Yields: 17 to 18 muffins

1 cup (4 ounces) whole wheat flour
1 cup (4 1/4 ounces) all-purpose flour
1 teaspoon baking powder
1 teaspoon baking soda
1/4 teaspoon salt
1 tablespoon cinnamon
1/2 cup (1 stick, 4 ounces) unsalted butter, at room temperature
1/2 cup (3 1/2 ounces) granulated sugar
1/2 cup dark brown sugar, packed, divided
1 large egg, lightly beaten
1 cup (8 ounces) buttermilk or yogurt {I used yogurt twice and buttermilk once and felt like the yogurt came out much better}
2 large apples, peeled, cored, and coarsely chopped

Preheat your oven to 450 degrees. Prepare either one or two muffin tins, depending on how many you have or if you can find your other one.

First get together your dry ingredients in a medium bowl. Mix together the two flours, baking powder and baking soda, salt and cinnamon. Set that aside for now.

In another bowl cream the butter and 1/4 cup of the  brown sugar and white sugar with a handheld or stand mixer until fluffy. Next add the egg, continuing to mix until well incorporated. At this point you may need to scrape down the side of the bowl. Mix in the yogurt {or buttermilk–if using buttermilk be gentle or the mixture may curdle}.

Add in the dry ingredients and mix on low until well incorporated.
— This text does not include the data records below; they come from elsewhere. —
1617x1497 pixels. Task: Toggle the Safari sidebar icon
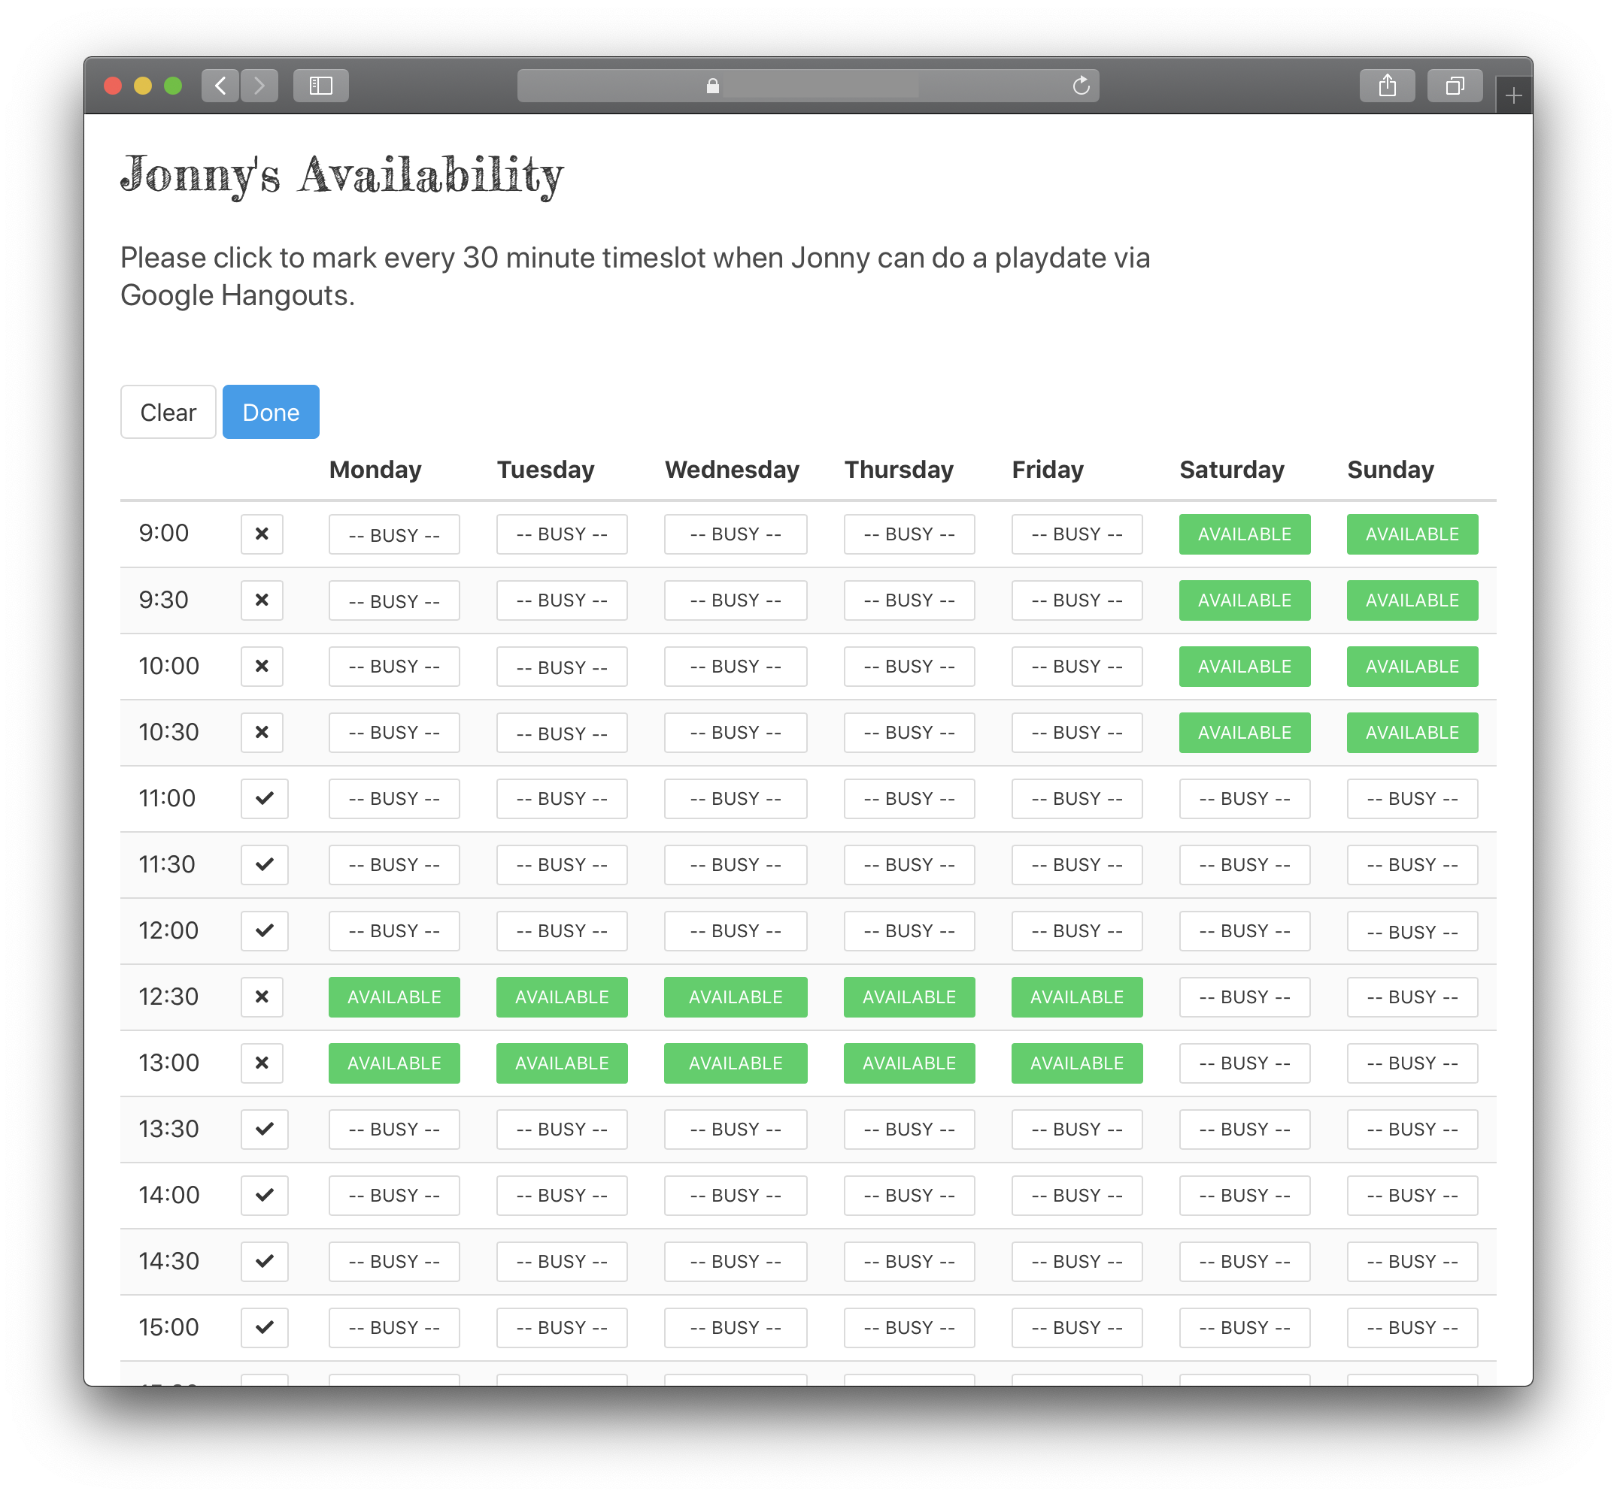click(x=321, y=85)
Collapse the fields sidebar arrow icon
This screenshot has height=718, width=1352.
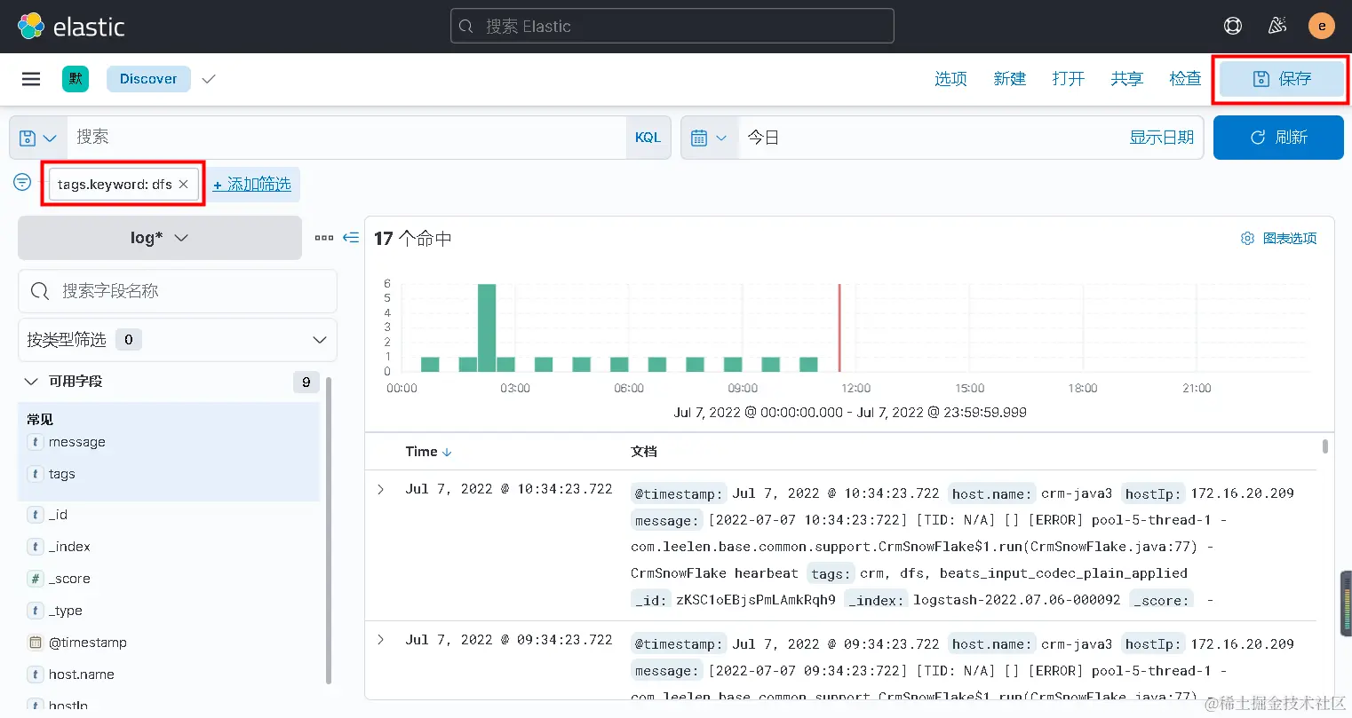pos(351,238)
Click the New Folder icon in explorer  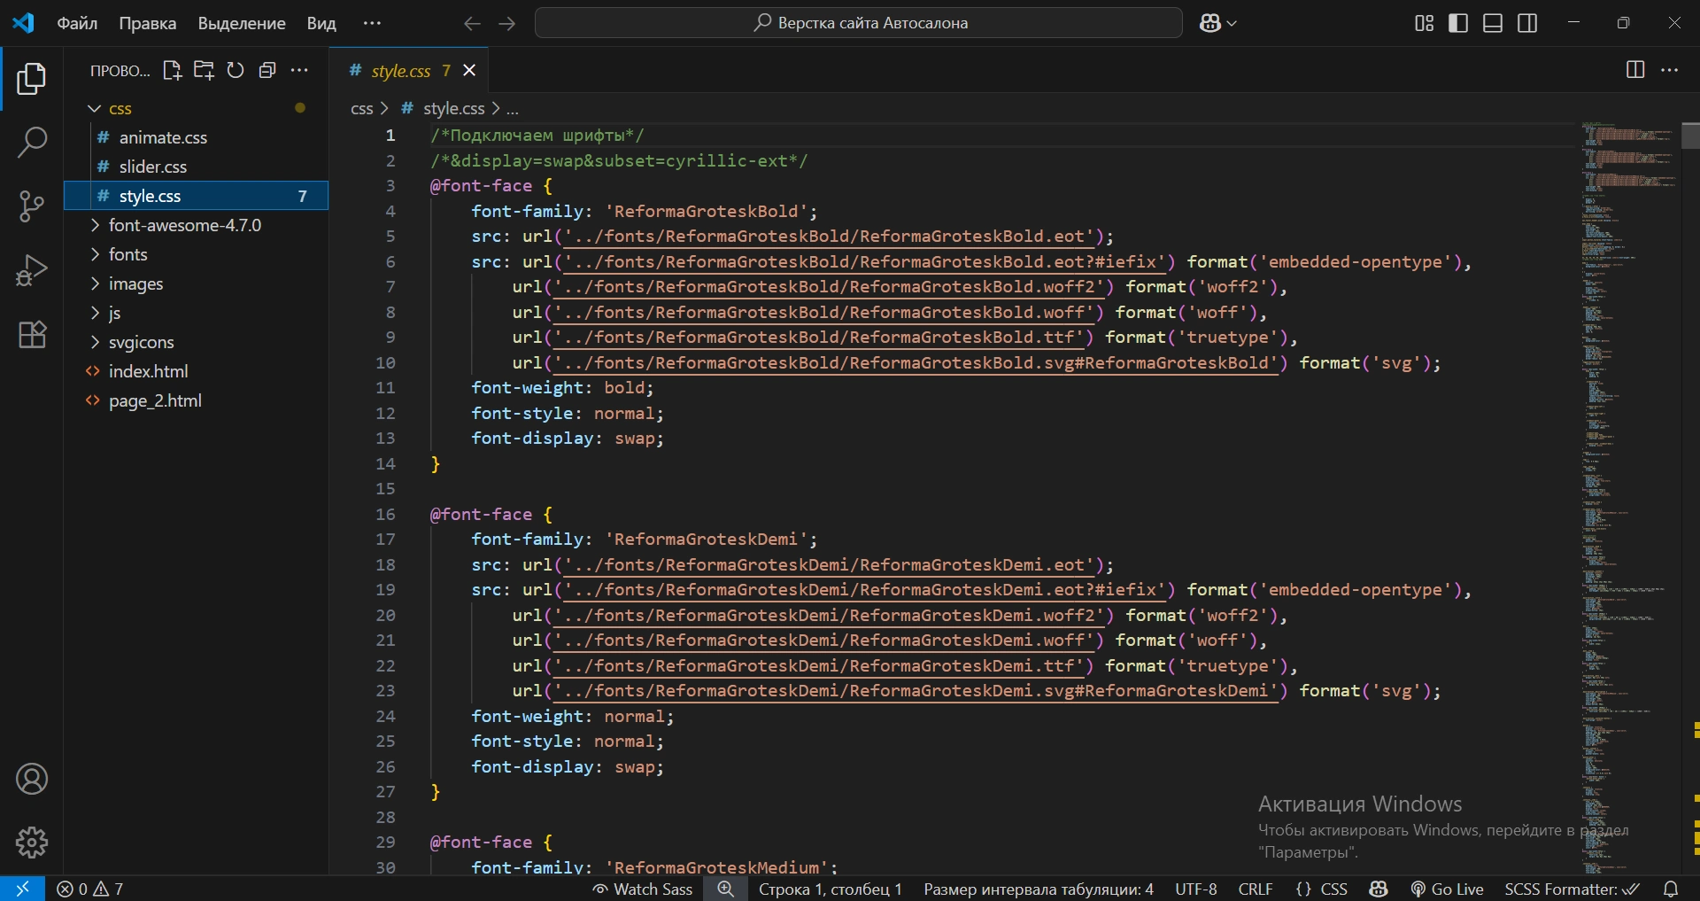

Finally fold in your apple chunks.

Divide the batter between all the muffin cups. Sprinkle the tops with the remaining  brown sugar.

Bake for 10 minutes at 450 degrees, then turn down the oven to 400 degrees and bake for an additional 5 to 10 minutes or until a toothpick inserted in the center comes out clean. I usually test them after 5 mins and go from there.